Fluri: Wenn ich an meine Jugend zurückdenke, wo man in einem kleinen Dorf von einer Laienbehörde als uneheliches Kind abgeurteilt wurde, dann weiss ich: Die Kesb stellt keinen Rückschritt dar, sondern grundsätzlich einen Fortschritt. Trotzdem sollten heute die Gemeinden durch ihre Nähe zu den betroffenen Familien stärker in den Entscheidungsprozess der Kesb eingebunden werden. Dies verbessert insgesamt die Beurteilung. Aber durch die psychologischen Fachkräfte hat sich die Situation gegenüber früher massiv verbessert. Heute ist man sich sehr wohl bewusst, was gewisse Einflüsse in der Entwicklung des heranwachsenden Kindes für Auswirkungen haben. Dieses Bewusstsein war früher eher untergeordnet.

Fälle aus jüngster Zeit brachten die Kesb weitherum in die Kritik. Die Autorin Zoë Jenny gilt als vehemente Gegnerin der Behörde. Verstehen Sie die Kritik der Kesb-Gegner?

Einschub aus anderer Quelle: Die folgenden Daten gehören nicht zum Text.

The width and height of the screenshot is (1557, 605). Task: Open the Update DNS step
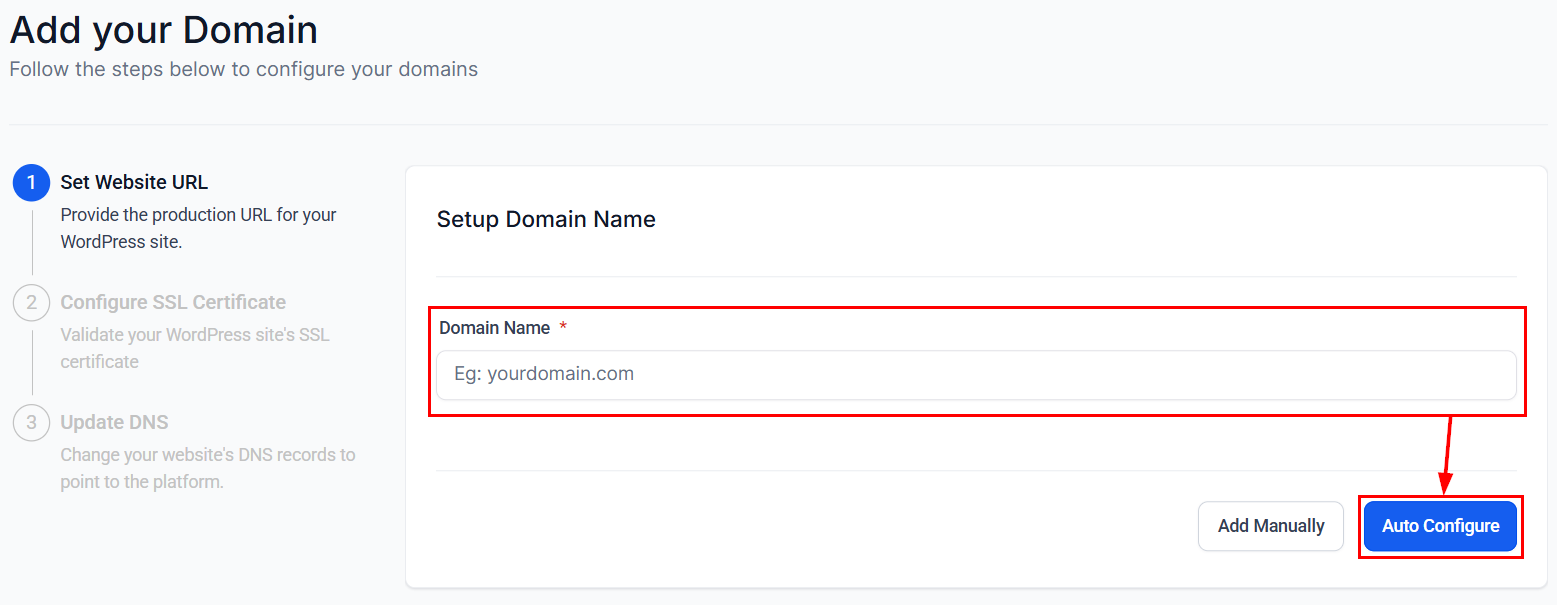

Fluri: Ohne auf Personen einzugehen – wenn ich die Fälle sehe, die bei uns in der Stiftung landen, dann versteht man sehr wohl, warum die Kritik entstanden ist. Die Kesb hat über 130 000 Fälle pro Jahr; in den allermeisten Fällen arbeitet die Behörde gut. Es gibt aber auch Entscheide, die schlicht nicht verstanden werden. Da verstehe ich die aufgestaute Wut der betroffenen Familien. Hier ist wichtig, diese Fehlentscheide zu filtern und nochmals einer Beurteilung zu unterziehen. Auch hier kann eine Ombudsstelle unterstützen und vermitteln. Kinder gehören grundsätzlich zur Familie! Es muss nach einem Entzug der Obhut auch wieder eine Perspektive aufgezeigt werden, dass unter bestimmten Voraussetzungen das Kind wieder bei seinen Eltern oder einem Elternteil sein kann. Dies im Gespräch aufzuzeigen und daran zu arbeiten, benötigt sehr gut geschultes Fachpersonal im psychosozialen Bereich. Dazu braucht es aber auch die nötigen Ressourcen. Viele Beistände haben teils über 100 Fälle, die sie betreuen. Eine gute Betreuung für einen Vertrauensaufbau ist so praktisch nicht möglich.

Interview Ernst Meier

Hinweis

* Guido Fluri (49) setzt sich neben seinen unternehmerischen Tätigkeiten (Immobilien, Mode- und Schuhkette Pasito-Fricker u. a.) mit eigenen Stiftungen für karitative Aufgaben ein. Fluri ist Vater der Wiedergutmachungs-Initiative, die einen Solidaritätsbeitrag für Verdingkinder und Opfer fürsorgerischer Zwangsmassnahmen fordert. Die GF-Stiftungen haben ihren Sitz in Cham.